After a few experiments by Gayatri, Varun has an insight into the existence of a hidden dark power. He explains that the force is linked to Ravana's Rudraksha, which is hidden away from the world. This is not a normal Rudraksh; it carries in its seed the powers that can transmute humans into new species. The bearer of this Rudraksha will have supernatural powers beyond imagination. In the language of science, it is a 'multi-dimensional hologram' in the form of a seed. Meanwhile, Bhuria mentally communicates with Varun, so they can share their abilities since neither of them can utilize the full power of the Rudraksha alone. Varun refuses, but Bhuria continues his attempts to join their powers and manipulate Varun.

Gayatri finds a set of strange words that cause changes in people when spoken. She tests the effects of those sounds on a rat and notices strange mutations and changes in the functioning of the rat's body. Gayatri's research assistant Suzy hears those sounds directly, becomes possessed, and starts working for Bhuria. Suzy tries to kill Gayatri, but Varun overpowers her and saves her, after which Suzy dies while trying to escape.

Varun and Gayatri thus set out to discover this Rudraksha, the reality of Bhuria Kumar, and find certain answers for Varun. Their perilous journey leaves through the most rugged terrains of the Himalayas to the mysterious ruins of the legendary King Ravana's palaces in Yala, Sri Lanka.

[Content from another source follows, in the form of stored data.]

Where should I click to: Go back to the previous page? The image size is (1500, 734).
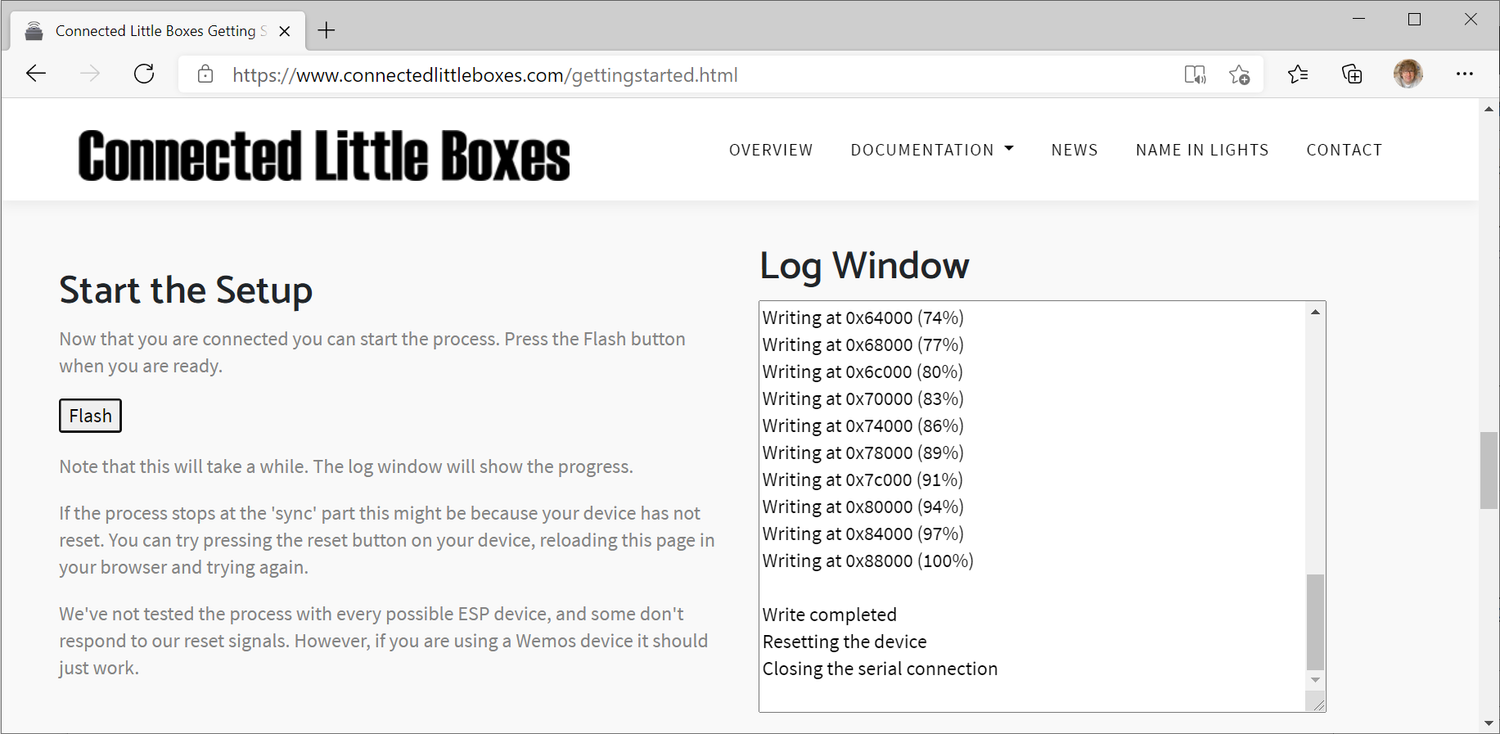36,74
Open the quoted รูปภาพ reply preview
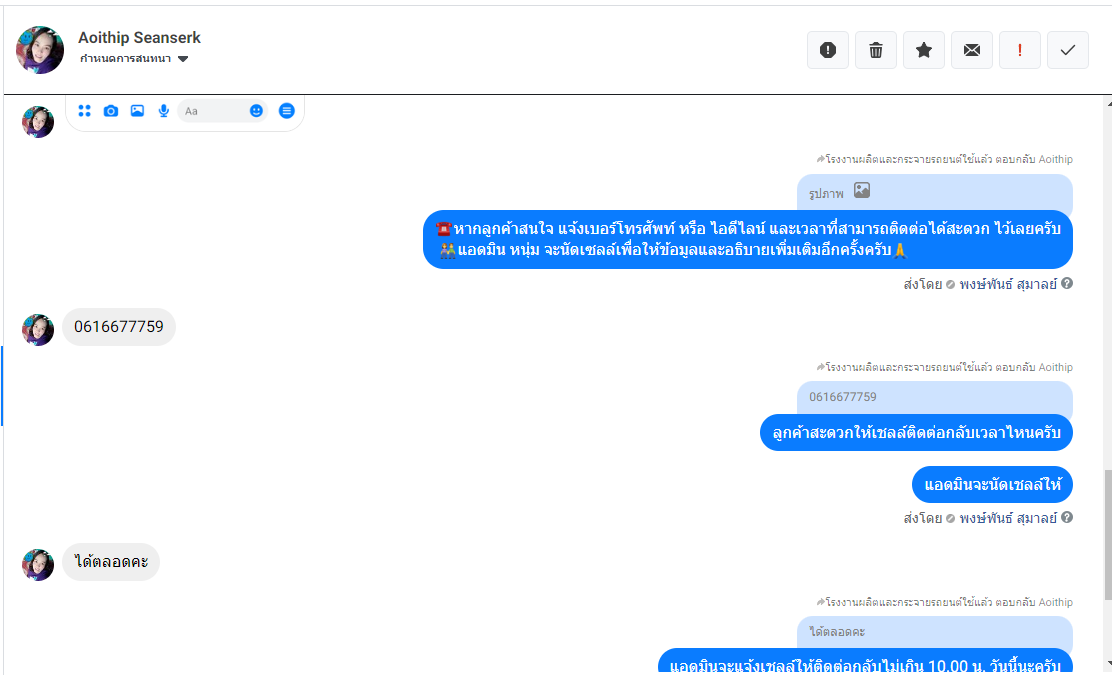 click(x=934, y=192)
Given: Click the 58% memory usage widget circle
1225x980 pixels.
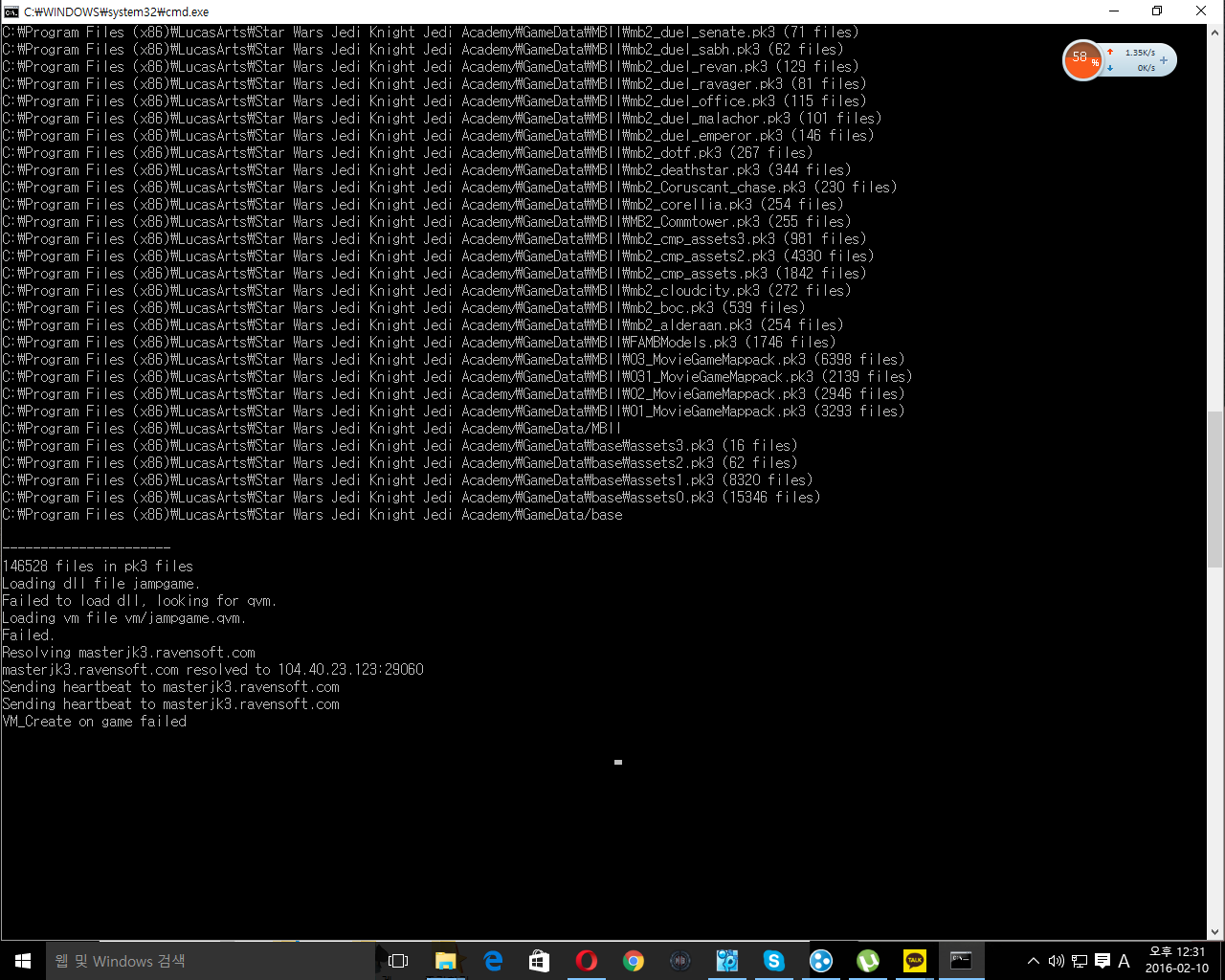Looking at the screenshot, I should pyautogui.click(x=1082, y=60).
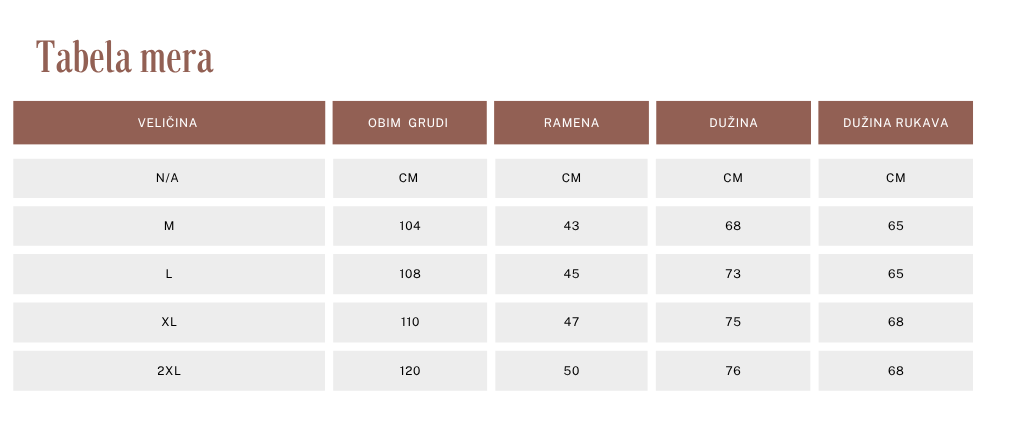Select the OBIM GRUDI column header
This screenshot has height=428, width=1024.
coord(409,122)
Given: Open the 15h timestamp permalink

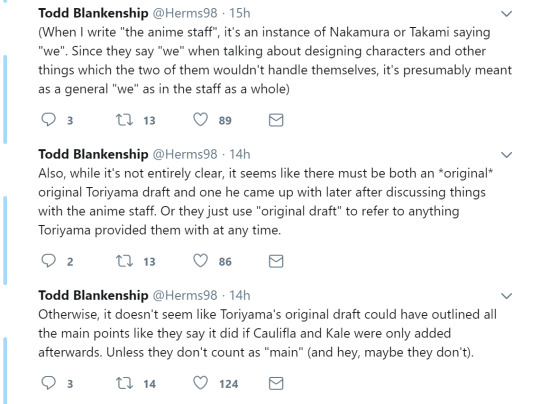Looking at the screenshot, I should (x=240, y=13).
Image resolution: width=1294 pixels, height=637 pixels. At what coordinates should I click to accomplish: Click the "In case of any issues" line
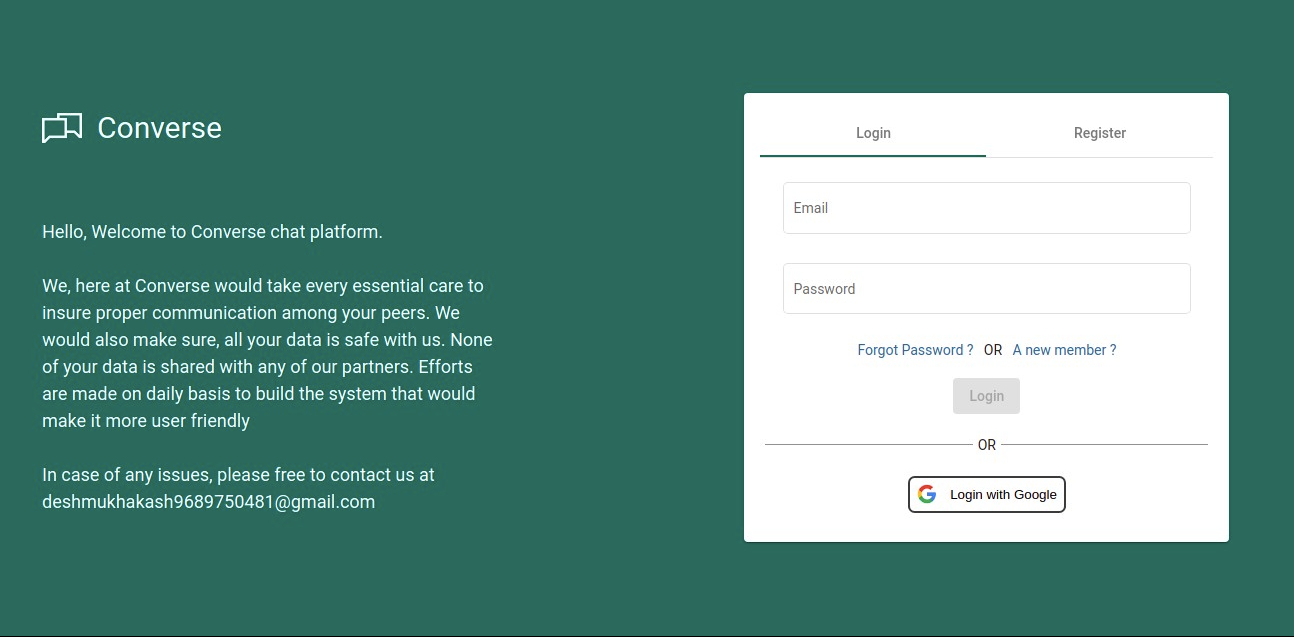tap(238, 475)
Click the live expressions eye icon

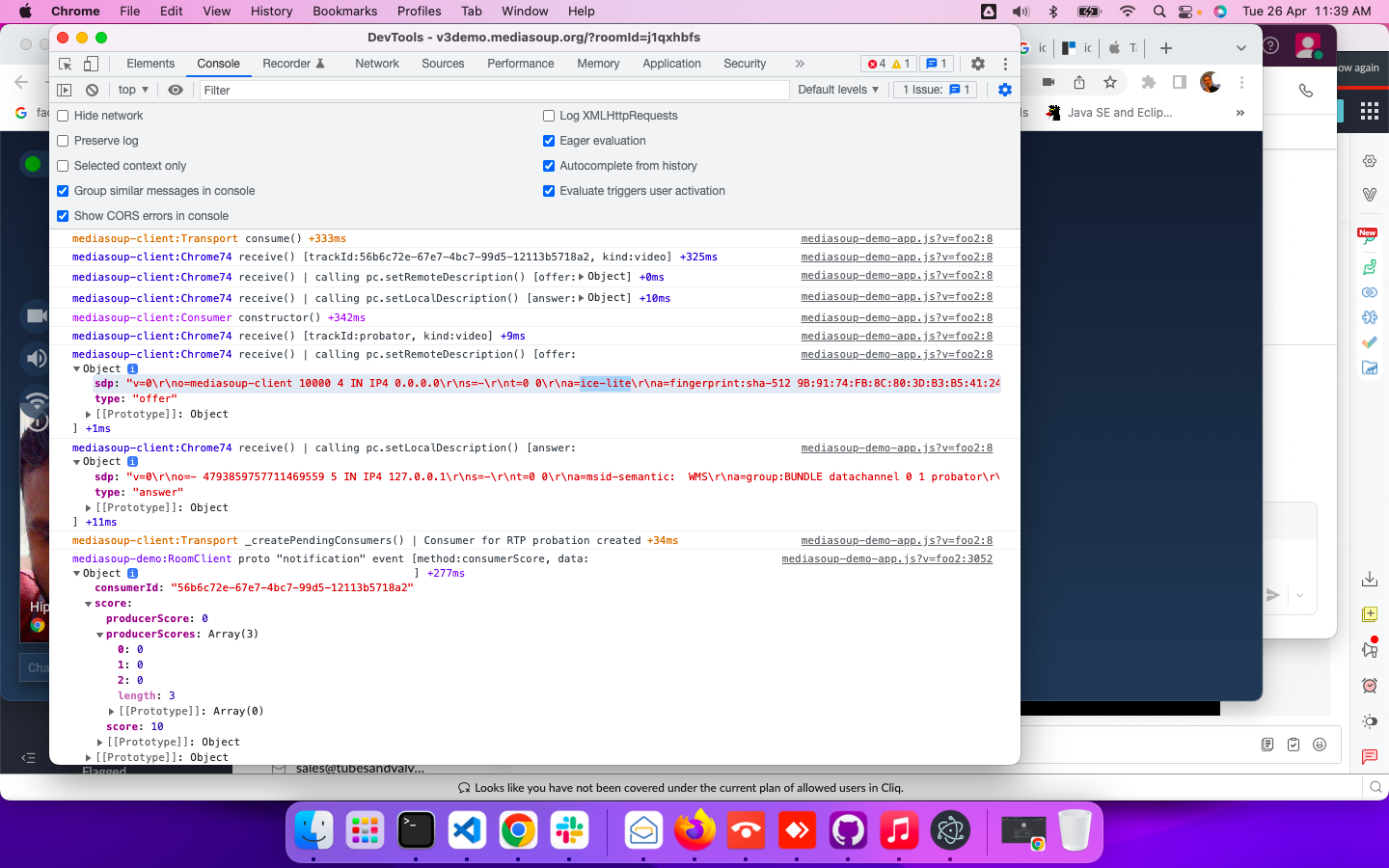[x=177, y=90]
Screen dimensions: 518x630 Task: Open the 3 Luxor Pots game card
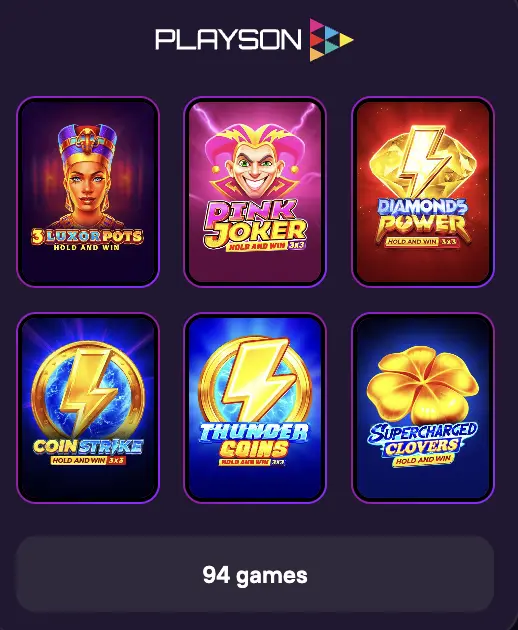(88, 192)
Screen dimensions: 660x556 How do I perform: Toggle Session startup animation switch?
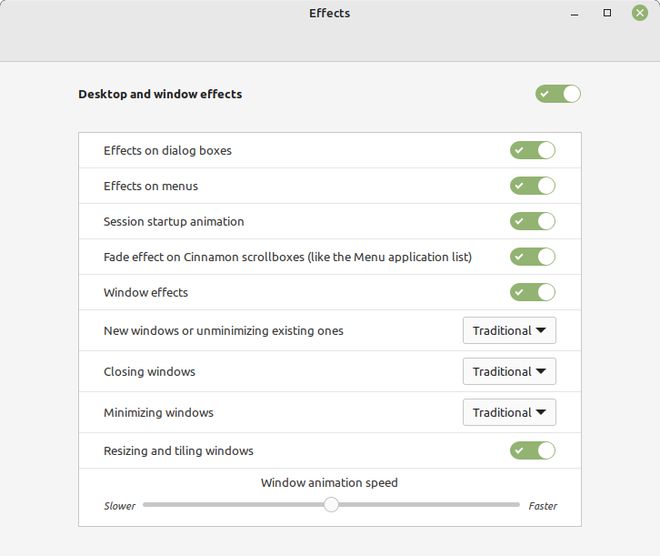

He thus finds how Bhuria Kumar, a poor but wild and arrogant labor contractor in the excavation team of the Rudraksha, transformed into a powerful Rakshasha and possessor of supernatural powers, that the words spoken by the madman were an ancient verse, a Rakshasha mantra, and that the real aim of Bhuria Kumar is to use the Rudraksha and Rakshasha mantra for spreading evil and hatred in the world, thus effectively restoring the rule of rakshashas once more.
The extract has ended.